Mitsubishi UFJ Financial Group Inc. is expanding its commodity trade finance business with a new desk in Amsterdam, just as banks start to boost lending to the sector.
The Japanese bank hired Natalia Kasyanova to lead the effort, overseeing clients in Europe, MUFG said in a statement to Bloomberg on Friday. She was previously with digital trade finance firm Komgo SA and will report to Atakan Akkaya, the bank’s head of commodity finance in Europe, Middle East and Africa.
“MUFG can today confirm the launch of a new commodity finance desk in Amsterdam,” the bank said, adding it has been “progressively expanding” its commodity finance business over the past decade with desks covering energy, metals and agriculture.
Loans to commodity traders have started to increase again after European banks including BNP Paribas SA, Societe Gererale SA and ABN retrenched or pulled out of the market altogether following a string of fraud cases. The recent pick-up has also been slow as the war in Ukraine triggered turmoil in the industry and forced many to stop financing the movement of Russian metals, oil and grains.

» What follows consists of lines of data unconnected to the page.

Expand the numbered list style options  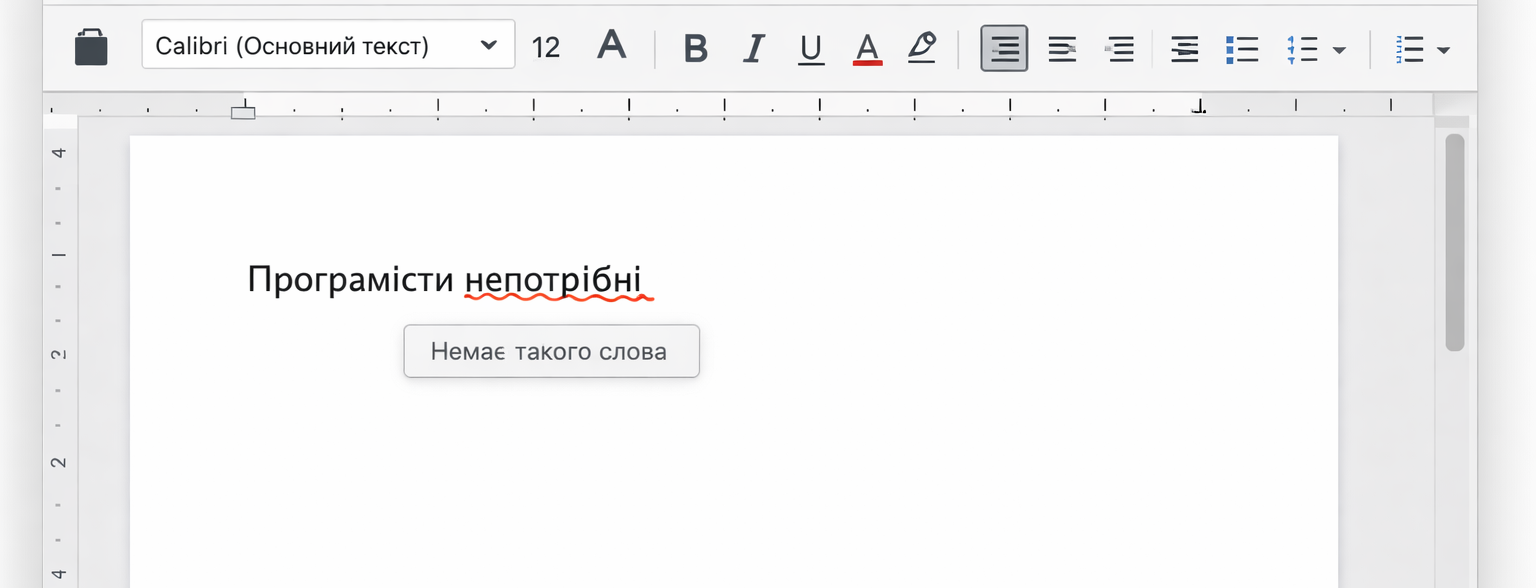1340,48
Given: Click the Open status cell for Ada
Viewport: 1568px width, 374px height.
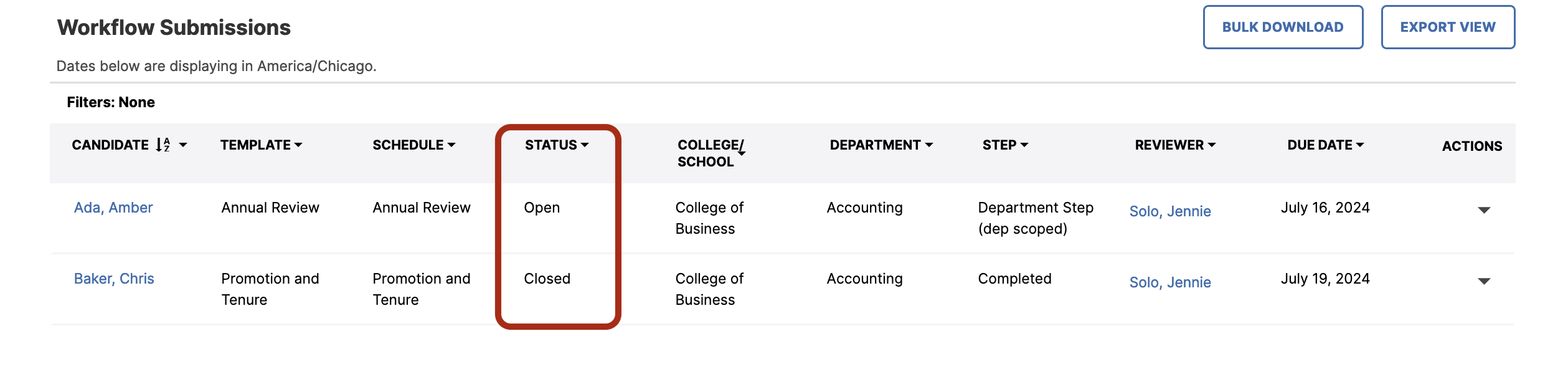Looking at the screenshot, I should point(542,208).
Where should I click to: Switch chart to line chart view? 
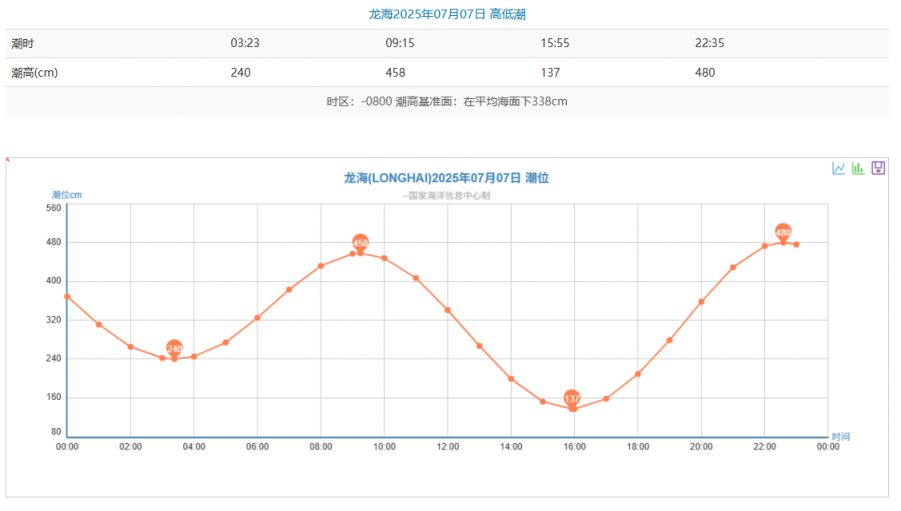(839, 168)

Still, Japanese banks have been increasing their presence ever since the big pull back from European peers. This week, BNP said it was exiting the business in the US, with its book of loans being sold to MUFG, according to people with knowledge of the situation, who asked not to be identified because the information was private.
Kasyanova has also previously worked for MUFG as a vice president of commodity finance, and with ABN Amro NV.
Rival ING Groep NV, one of the world’s top financiers of the commodities trade, said last week that it has some room to increase lending as prices rise, but that overall funding to the raw materials industry remains below 2019 levels.